St Luke’s had been one of the better-performing hospitals in terms of alleviating overcrowding in recent times, but has been hit badly by the influenza crisis and also suspected cases of the CPE superbug. Both flu and CPE patients need to be isolated.

Prof Ray O’Sullivan, consultant obstetrician and gynaecologist at St Luke’s, said there are “very good parts of St Luke’s, and very good people” but called for more frequent “decision-making” to free up beds.

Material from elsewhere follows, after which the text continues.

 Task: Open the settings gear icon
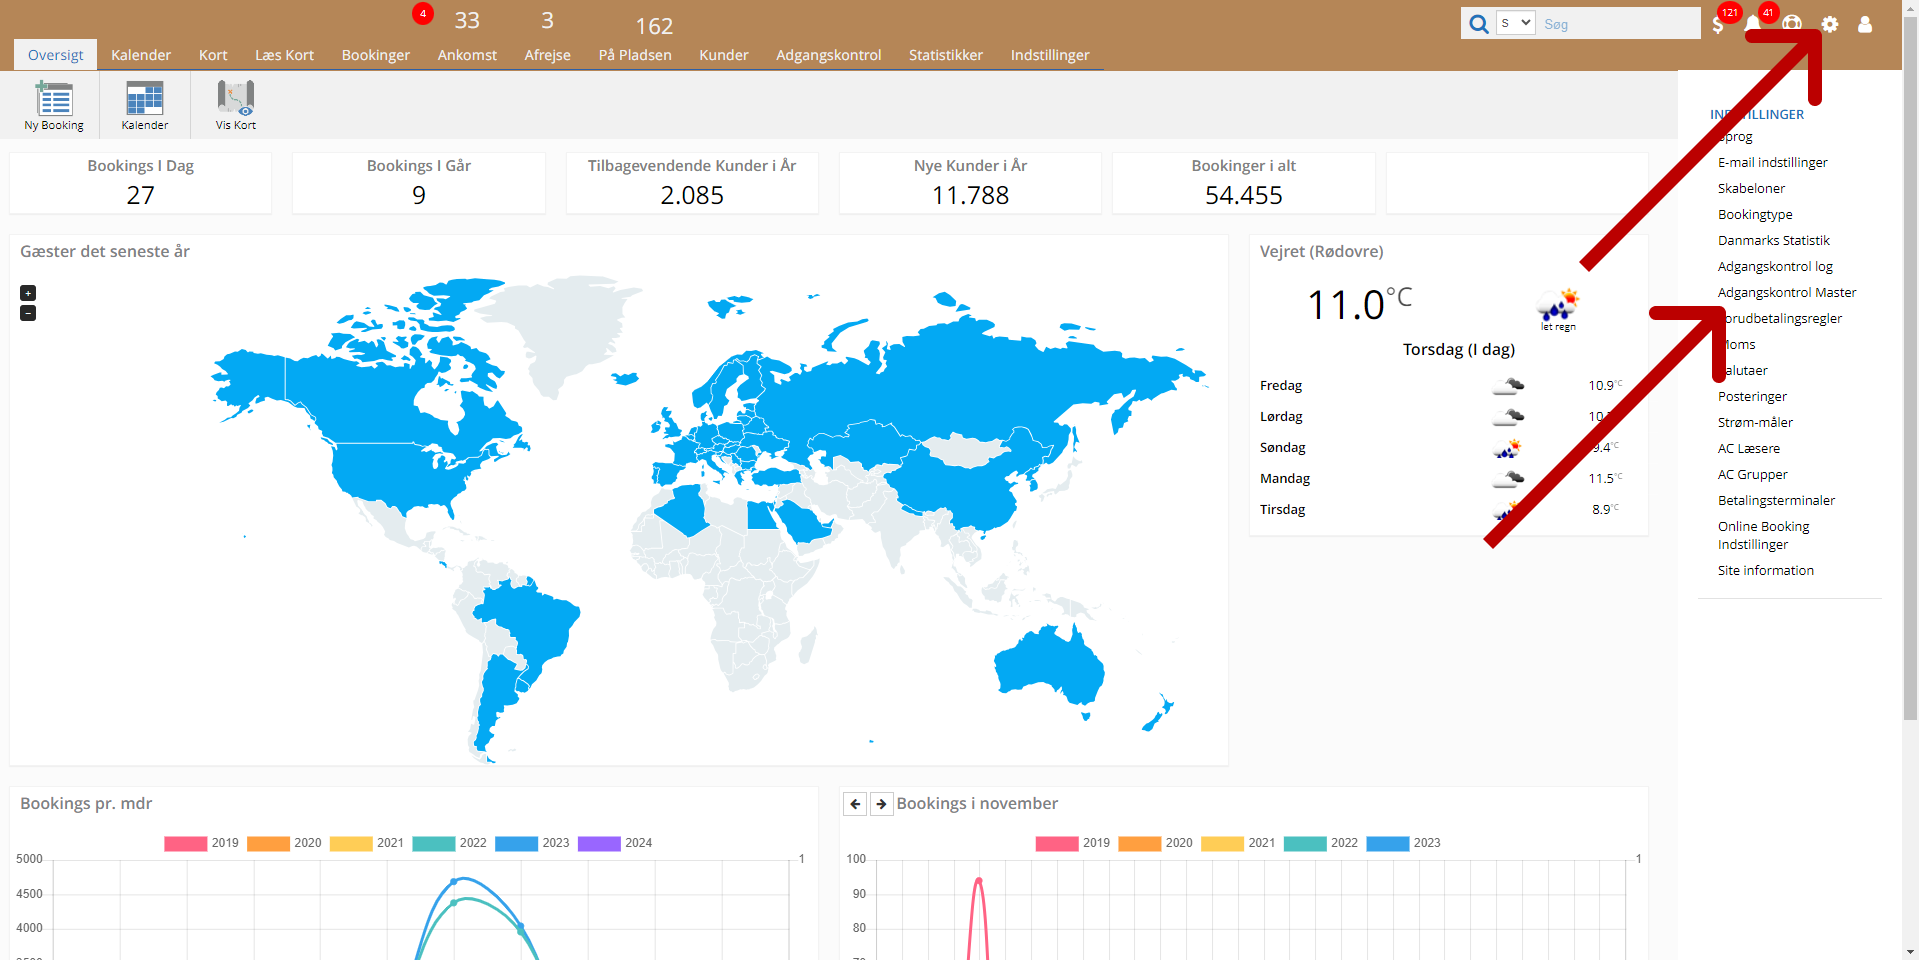pyautogui.click(x=1829, y=25)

“Personally I would stop all elective work for December and January and use the private health system to give us a dig-out . . . We need to empower consultants and demand that consultants make decisions on the care of patients who don’t have their names over the beds. Unfortunately there’s a large group of consultants around the country where they don’t seem to want to make those decisions on other consultants’ patients. That delineation of work is not in the best interests of the patients.”

The hospital’s medical assessment unit, opened in 2015, has been widely regarded as a success, but assessing 40 people “would be an extremely busy day”, Dr Crowley said. “There are 30 GPs in Co Kilkenny. If every GP sent in one extra patient, that’s 30 extra, and that’s closing down the medical assessment unit, basically.”

Own success

St Luke’s has also been a victim of its own success, he said, because “it’s drawing people from outside its catchment area to the MAU [medical assessment unit]”.

He blamed a “triple whammy” of factors for the unusually high number of people waiting for a bed lately, including cuts in funding to the GP system; waiting lists for primary care because of a lack of staff and, crucially, national cuts in bed numbers.

“No matter what primary care building you have, or system you have, people are going to have to go into hospital. When they’re very sick, you have to send them in.”

A spokesperson for St Luke’s General Hospital said there has been an “unprecedented increase” in attendances at emergency departments across the country recently, with 73 admissions to the hospital over the New Year’s Eve and New Year’s Day period. “This is a significant increase. Patients are continuing to present with a variety of complex needs; however, there is a steady increase in patients presenting with flu symptoms and respiratory-type conditions across all age groups. There is also an increase in the number of frail patients attending with chronic diseases.”